You’ve got to have a little faith in me—and a lot of faith in yourself. But if you’re ready to change your life and your career, read on and let’s get started.

Your Political Road MapBefore you can apply the techniques explained in this book, you’ll need an organized, clear picture of the lines of power that exist within your workplace. I’ll show you a system for analyzing power structures that has helped countless executives.

Start with a sheet of ledger-sized paper or a computer graphics program. Place the names of the highest-ranking people in your unit or company in a row across the top of the page. Allow about an inch and a half for each name. Draw a circle about two inches in diameter around each name, allowing space for comments. Beneath the top-ranked people, write the names of the people who report to them.
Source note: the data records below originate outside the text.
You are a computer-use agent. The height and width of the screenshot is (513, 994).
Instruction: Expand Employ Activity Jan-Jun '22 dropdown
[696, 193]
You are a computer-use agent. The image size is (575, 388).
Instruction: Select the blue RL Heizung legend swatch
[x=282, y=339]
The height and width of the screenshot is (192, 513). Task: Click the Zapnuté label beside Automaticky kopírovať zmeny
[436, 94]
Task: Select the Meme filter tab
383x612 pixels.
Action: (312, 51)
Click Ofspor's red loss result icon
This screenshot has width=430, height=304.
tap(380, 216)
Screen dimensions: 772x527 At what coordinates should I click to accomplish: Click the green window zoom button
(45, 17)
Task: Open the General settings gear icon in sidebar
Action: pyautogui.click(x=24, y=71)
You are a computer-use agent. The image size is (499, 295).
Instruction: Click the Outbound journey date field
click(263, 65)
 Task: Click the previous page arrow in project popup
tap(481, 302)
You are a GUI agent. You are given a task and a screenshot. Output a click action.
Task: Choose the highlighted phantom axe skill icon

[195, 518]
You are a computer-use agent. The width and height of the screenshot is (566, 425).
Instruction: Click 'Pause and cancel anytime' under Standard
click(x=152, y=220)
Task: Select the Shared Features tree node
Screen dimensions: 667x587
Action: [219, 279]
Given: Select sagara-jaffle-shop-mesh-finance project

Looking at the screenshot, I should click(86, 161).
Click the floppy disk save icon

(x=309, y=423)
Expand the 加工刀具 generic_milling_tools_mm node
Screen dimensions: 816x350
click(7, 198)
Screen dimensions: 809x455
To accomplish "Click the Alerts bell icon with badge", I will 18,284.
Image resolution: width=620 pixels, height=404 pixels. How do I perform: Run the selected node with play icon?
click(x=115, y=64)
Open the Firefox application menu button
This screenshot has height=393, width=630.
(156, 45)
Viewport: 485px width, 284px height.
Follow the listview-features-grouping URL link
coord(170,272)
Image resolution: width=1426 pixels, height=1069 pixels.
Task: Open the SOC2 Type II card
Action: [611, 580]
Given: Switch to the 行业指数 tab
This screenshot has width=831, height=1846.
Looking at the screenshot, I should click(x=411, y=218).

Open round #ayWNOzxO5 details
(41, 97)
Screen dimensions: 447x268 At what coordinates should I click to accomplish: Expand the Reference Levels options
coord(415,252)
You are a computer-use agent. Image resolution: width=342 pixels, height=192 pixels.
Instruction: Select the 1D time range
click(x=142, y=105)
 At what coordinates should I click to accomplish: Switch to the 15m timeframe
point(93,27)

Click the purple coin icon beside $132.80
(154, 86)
Continue down the chart past your level, leaving enough room for one or two ranks of names beneath yours.

Tip: Don’t forget about “influence agents”—those who may lurk in and around your organization, such as an outside investor who tends to meddle, a hands-on member of your firm’s board of directors or a long-time consultant who has the CEO’s ear. Even though these folks aren’t in the normal chain of command, include them among the highest-ranking people.

Next, write one or two impressions and comments about each person in his or her circle. Be sure to include information about the type of rela-tionship you have with each one, interests you share and potential areas of conflict. Then, indicate all reporting relationships by putting lines between the circles in blue pen (some of the lines will have to be curved).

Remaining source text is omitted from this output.